Bis erste Maßnahmen greifen, hat sich in vielen Fällen aus einer Sprachentwicklungsverzögerung eine Sprachentwicklungsstörung entwickelt (siehe Grafik). Diese bedarf dann auf jeden Fall einer therapeutischen Behandlung. Die Sprache wird nicht mit natürlicher Leichtigkeit erworben, sondern mühsam und langwierig erarbeitet, da die sprachsensible Phase nicht genutzt wird.
Was können Eltern von Kindern mit Sprachentwicklungsschwierigkeiten tun?
Was können Eltern von Kindern mit Sprachentwicklungs-schwierigkeiten tun?
Eltern sind Sprachrohr und Unterstützer ihrer Kinder.

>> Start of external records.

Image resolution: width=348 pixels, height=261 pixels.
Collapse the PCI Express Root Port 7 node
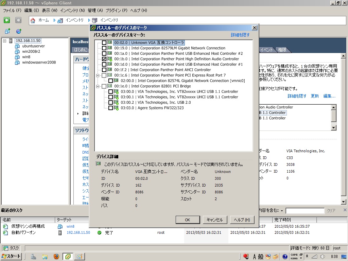98,75
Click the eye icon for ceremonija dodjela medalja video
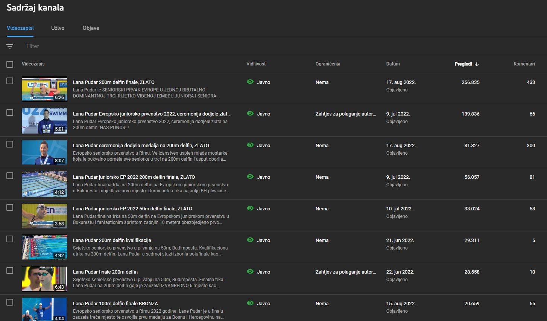 click(x=250, y=145)
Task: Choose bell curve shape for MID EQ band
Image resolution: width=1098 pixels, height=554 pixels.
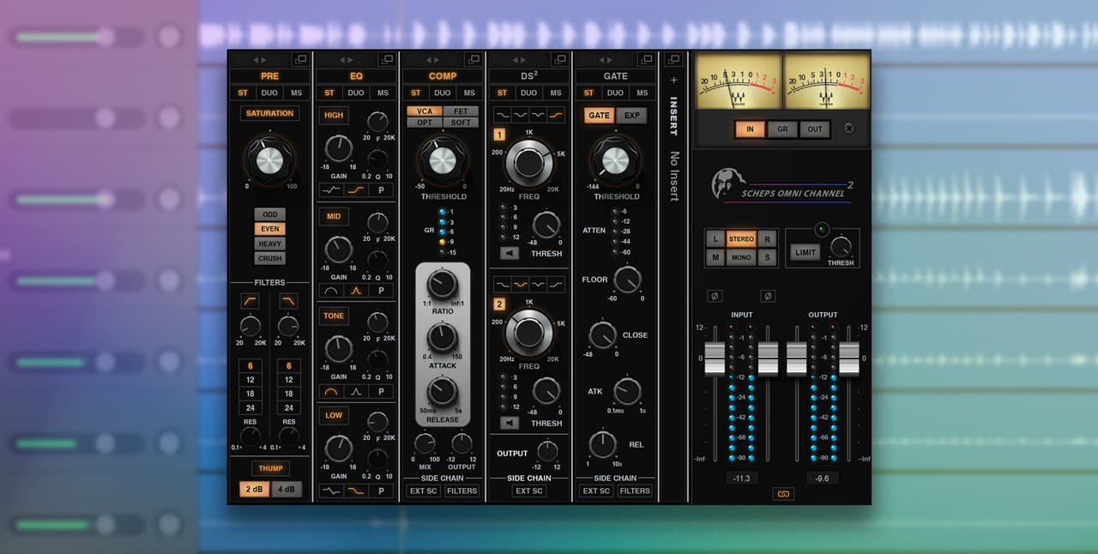Action: [x=355, y=291]
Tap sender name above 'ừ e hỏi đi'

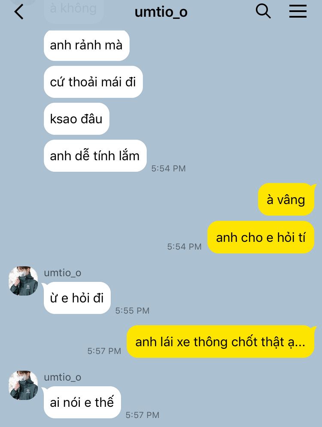pos(63,273)
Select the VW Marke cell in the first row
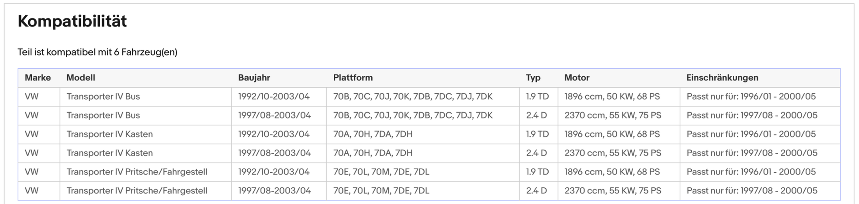The width and height of the screenshot is (859, 204). click(31, 96)
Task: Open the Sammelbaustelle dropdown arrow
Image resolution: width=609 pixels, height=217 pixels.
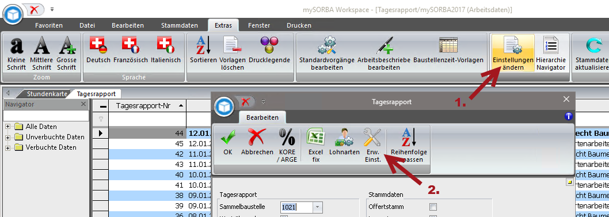Action: tap(317, 207)
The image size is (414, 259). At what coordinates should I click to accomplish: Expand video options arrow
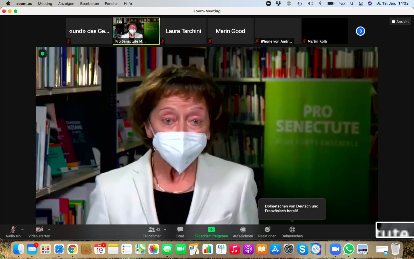[49, 230]
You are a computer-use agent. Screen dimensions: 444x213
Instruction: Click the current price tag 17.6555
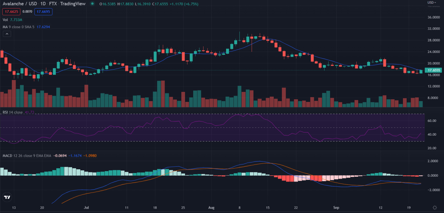(433, 70)
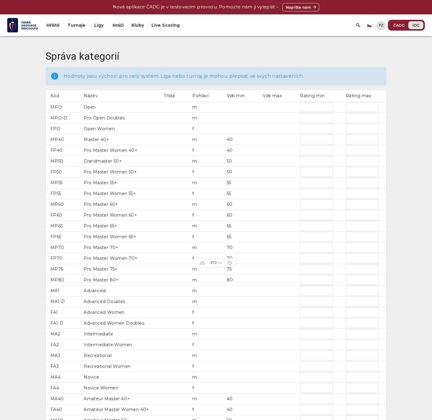Click Rating min input for FA4 row

point(317,388)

Sie helfen ihnen bedingungslos bei der Durchsetzung ihres Anspruchs auf eine gesunde Sprachentwicklung.
Zum einen ist es wichtig, dass sie an den entsprechenden Stellen (Kinderarzt, HNO-Arzt, Krankenkassen, etc…) mit Nachdruck auf das Recht ihres Kindes pochen, damit nötige Untersuchungsmaßnahmen und Sprachtherapien durchgeführt werden.
Des Weiteren können Eltern ihr Kind zusätzlich im familiären Alltag in der Sprachentwicklung unterstützen.
Die alltägliche familiäre Kommunikation hat einen erheblichen Einfluss auf die Sprachentwicklung der Kinder. Besonders auf die Sprachentwicklung der Kinder, die von einer Sprachentwicklungsverzögerung betroffen sind oder bei denen eine Sprachentwicklungsstörung vorliegt.
Ein bewusst sprachförderliches Verhalten im familiären Alltag hat eine absolut positive Wirkung auf die Sprachentwicklung der Kinder.
Die bedeutende sprachsensible Entwicklungsphase wird optimal genutzt, ohne wesentliche Zeit verstreichen zu lassen. Dies erhöht enorm die Prognose, dass das Kind seine Sprachkompetenz bestmöglich entwickelt.
Dadurch wird Sprachtherapie eventuell vermindert oder gar nicht mehr notwendig. Bei dem Kind, das logopädische Therapie benötigt, wird die Wirkung der logopädischen Maßnahmen enorm unterstützt und verstärkt!
Eltern sind einfach die wichtigsten Bezugspersonen und Kommunikationspartner des Kindes. Aus diesen Gründen sind sie ein wesentlicher Bestandteil zur Unterstützung der kindlichen Sprachentwicklung.